▶ _What the task asks_
Starting at the line that holds "Image resolution: width=1024", quote every line through the end of the records, both boundary lines included. Omit the pictures.

▶ _Records to use_
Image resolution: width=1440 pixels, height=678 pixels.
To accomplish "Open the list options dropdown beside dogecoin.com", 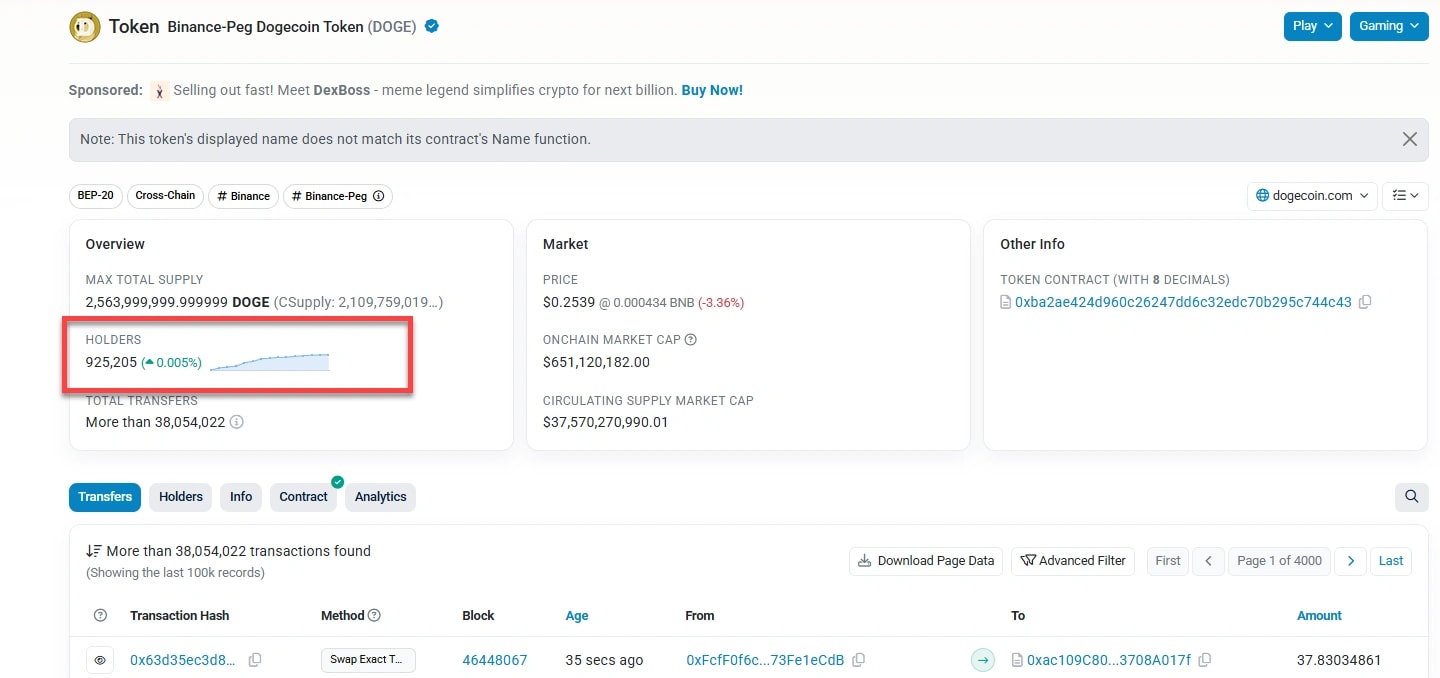I will (1405, 196).
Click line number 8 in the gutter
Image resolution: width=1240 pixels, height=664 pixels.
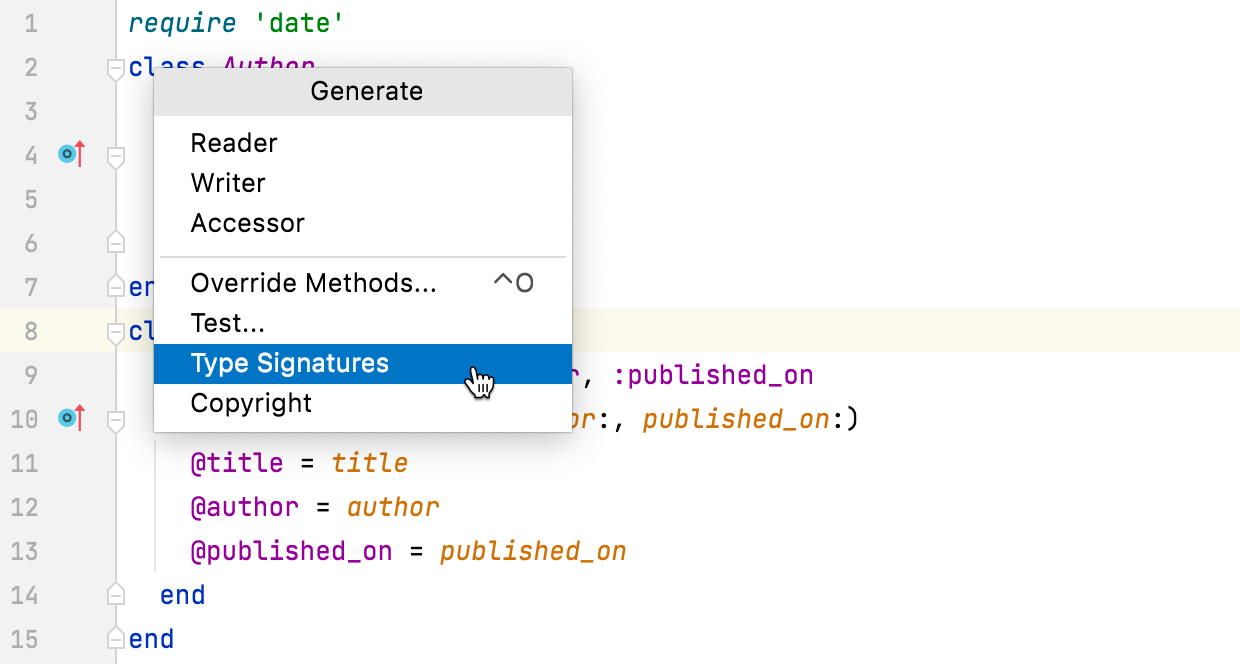pyautogui.click(x=30, y=331)
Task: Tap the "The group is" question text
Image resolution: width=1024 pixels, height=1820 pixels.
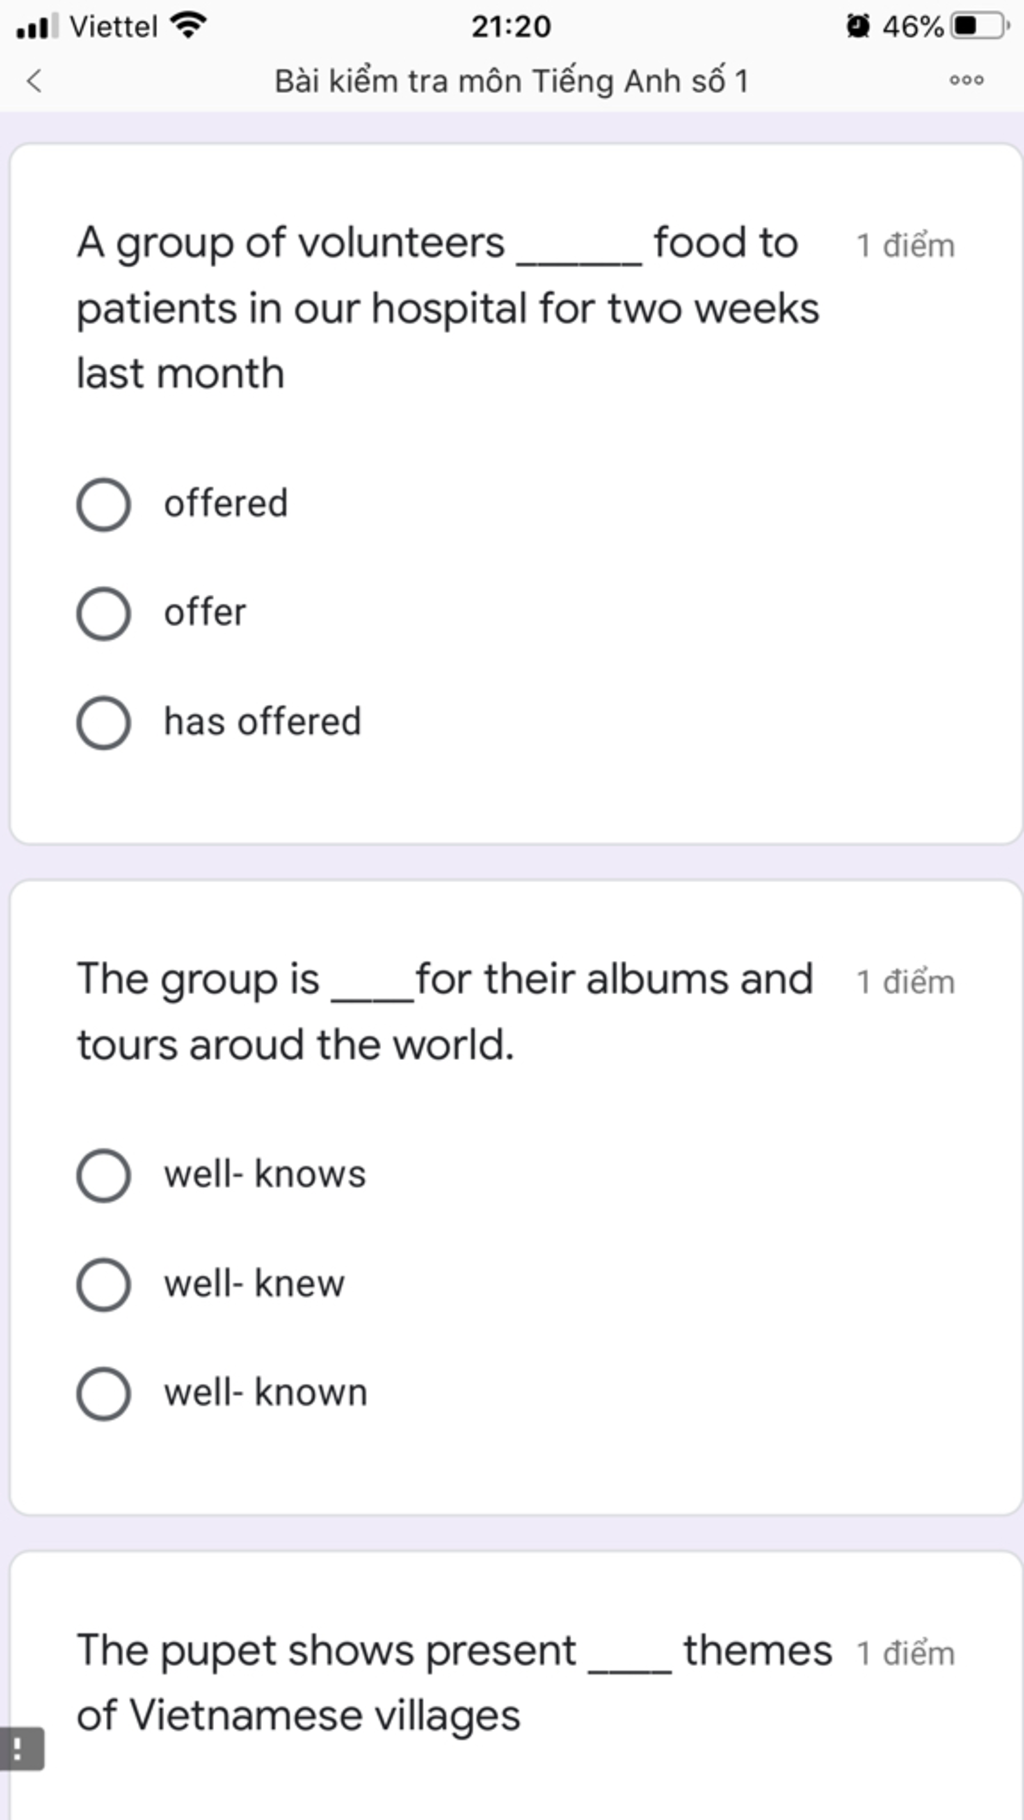Action: pos(445,1011)
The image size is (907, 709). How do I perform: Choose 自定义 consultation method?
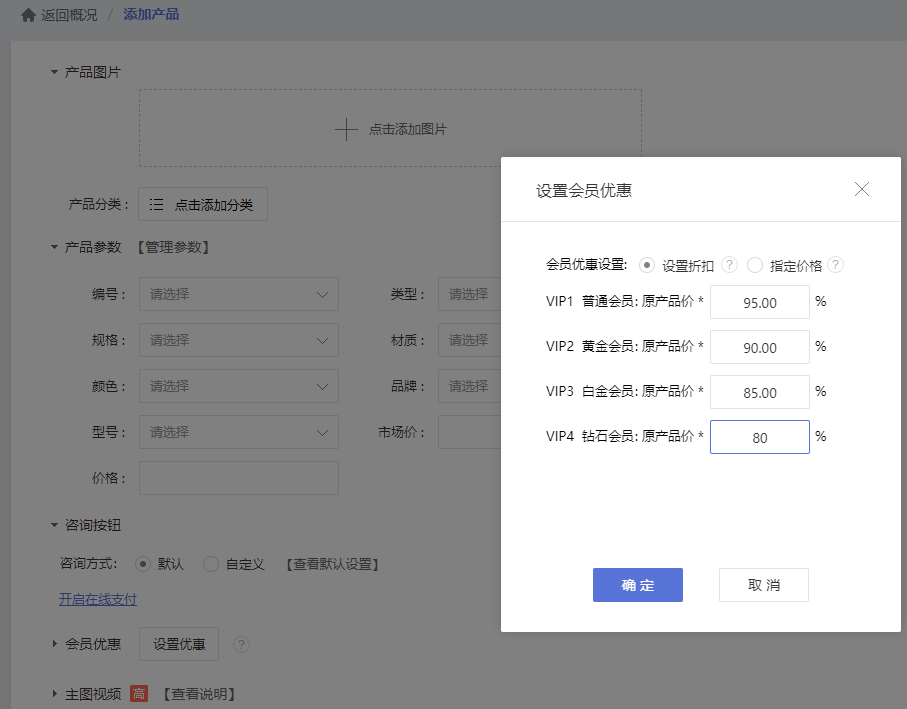(211, 564)
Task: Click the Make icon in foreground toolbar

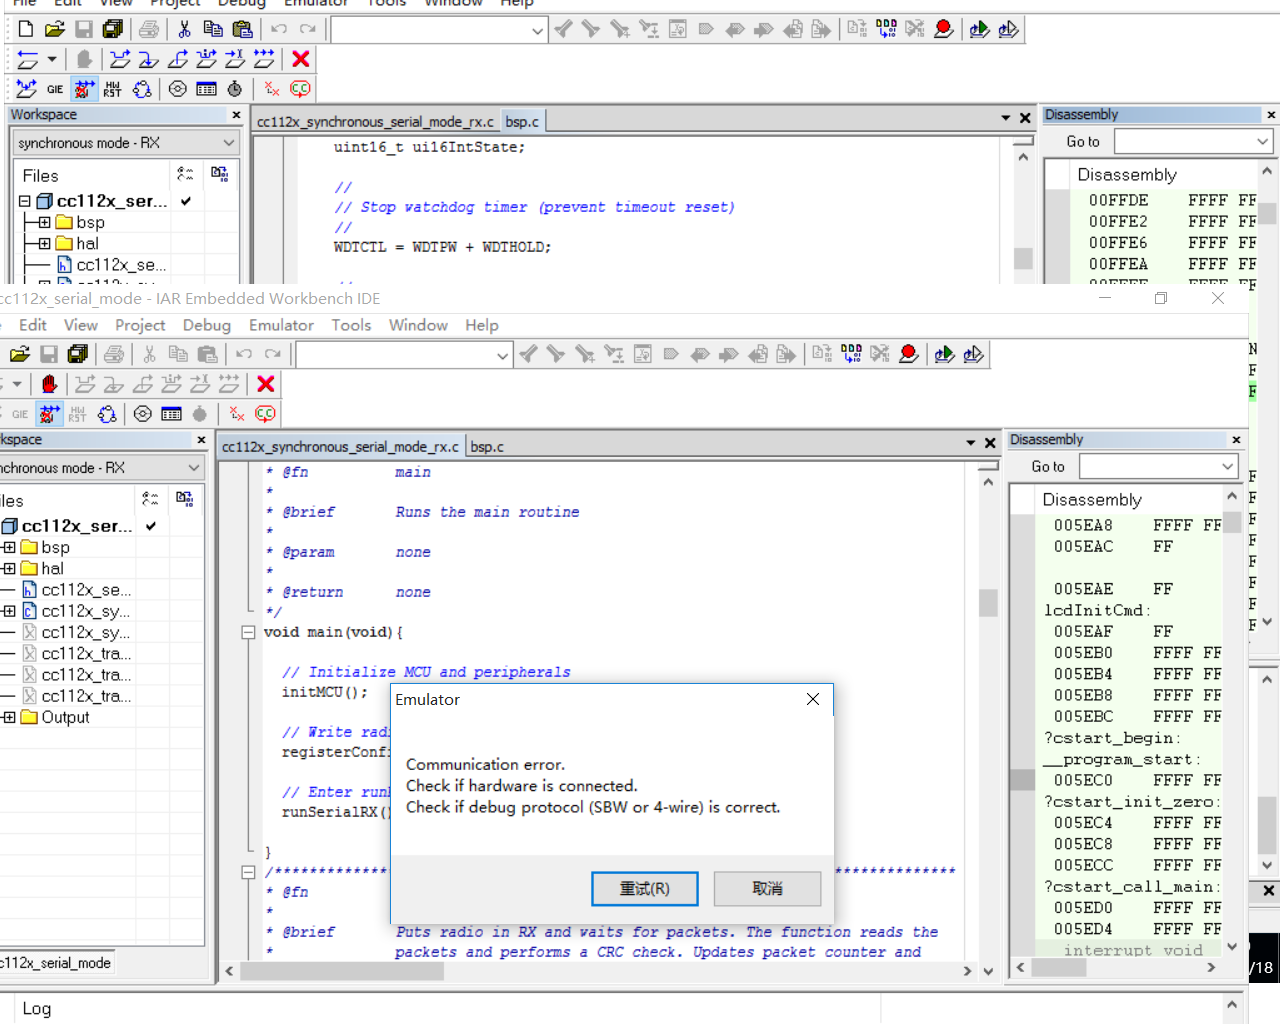Action: [851, 354]
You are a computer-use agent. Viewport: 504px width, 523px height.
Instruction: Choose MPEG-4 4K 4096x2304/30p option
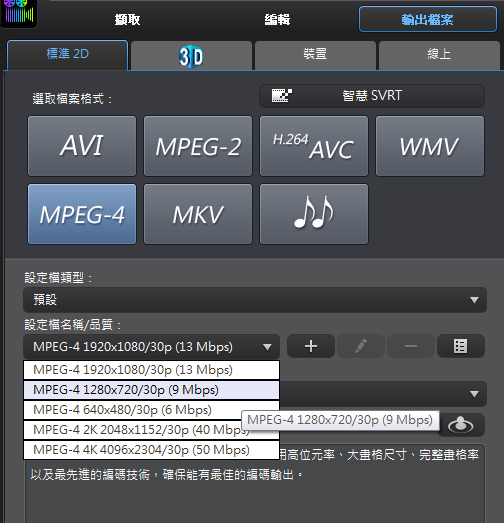coord(151,450)
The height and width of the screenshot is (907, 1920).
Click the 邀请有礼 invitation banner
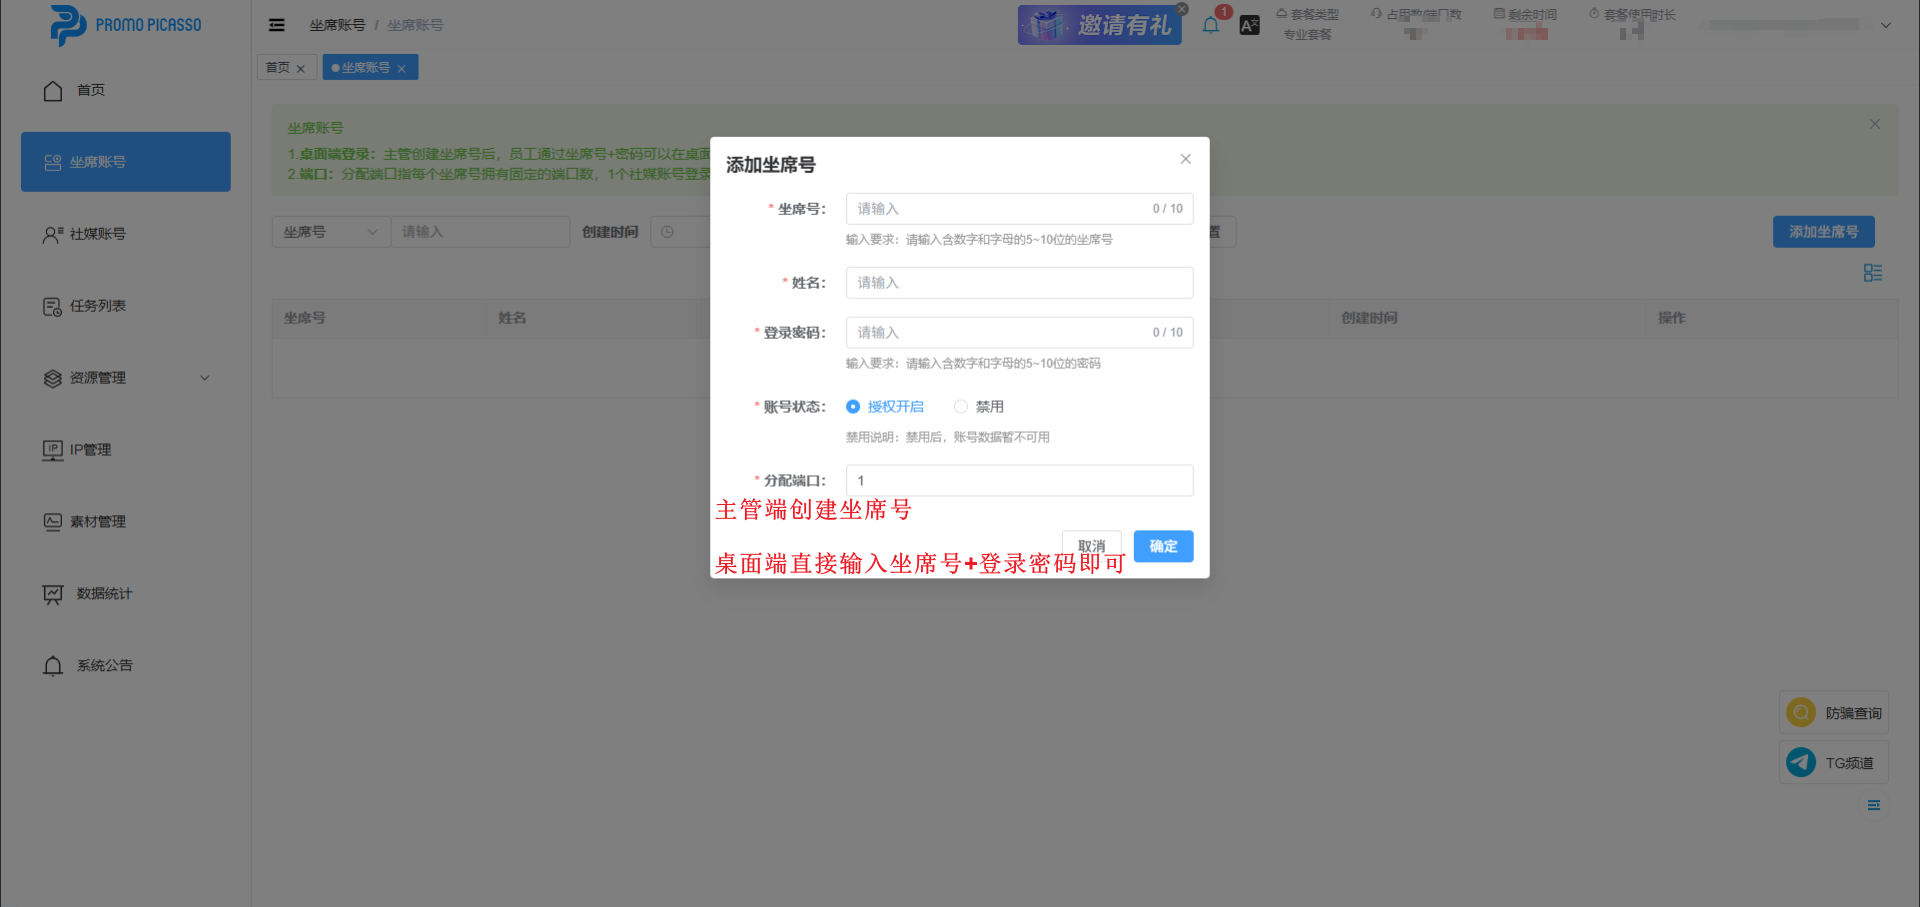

▶ _Answer space_
Image resolution: width=1024 pixels, height=1820 pixels.
Action: pos(445,1011)
The image size is (907, 709). How do I perform: Choose 自定义 consultation method?
(211, 564)
Task: Click the Make icon in foreground toolbar

Action: [851, 354]
You are a computer-use agent. Viewport: 504px width, 523px height.
Instruction: Choose MPEG-4 4K 4096x2304/30p option
coord(151,450)
The height and width of the screenshot is (907, 1920).
Click the 邀请有礼 invitation banner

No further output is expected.